Top of Text shown

Local News

Paul Schafer, former WOWO engineer, passes away

(Source: http://goo.gl/gf4u4P Thanks to RadioWorld.com)

FORT WAYNE, Ind. (WOWO):  In 1943, a 18-year-old man from Hammond, Indiana would join WOWO Radio and later revolutionize the industry.

Paul Schafer developed equipment that would allow radio stations to manage their transmitter sites from remote locations as well as invent the first radio automation system.  We’re now learning that he has passed away at the age of 90.

“I started at WOWO, I’m going to say, in 1943.  After a while I went into the Army and went back and worked again after World War II, and went back to WOWO in 1946 until mid 1948,” said Paul.  “The chance to go to Indiana’s most powerful radio station at the time, WOWO at 10,000 watts, felt pretty good.”

“It was a very, very pleasant experience working with Jay (Gould) and Bob (Seivers).”  He also worked as the engineer of the national coast-to-coast broadcast of The Hoosier Hop, which originated at WOWO and was fed to ABC Radio through a phone line.

Bottom of Text shown

• Tasks to perform
1. According to the article about Paul Schafer, at what age did he pass away?
2. Return, word for word, the part of the Paul Schafer article that begins at the words "Paul Schafer developed" and stops after "the age of 90.".

Top of Provided data

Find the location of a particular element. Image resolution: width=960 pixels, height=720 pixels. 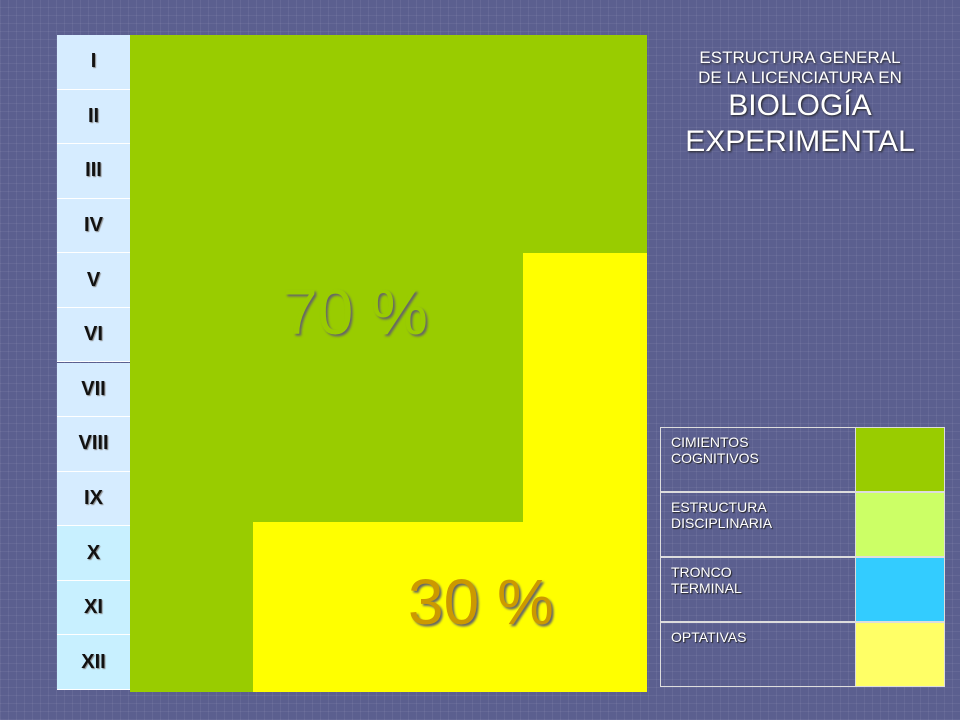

Bottom of Provided data

• Expected responses
1. He passed away at the age of 90.

2.
Paul Schafer developed equipment that would allow radio stations to manage their transmitter sites from remote locations as well as invent the first radio automation system.  We’re now learning that he has passed away at the age of 90.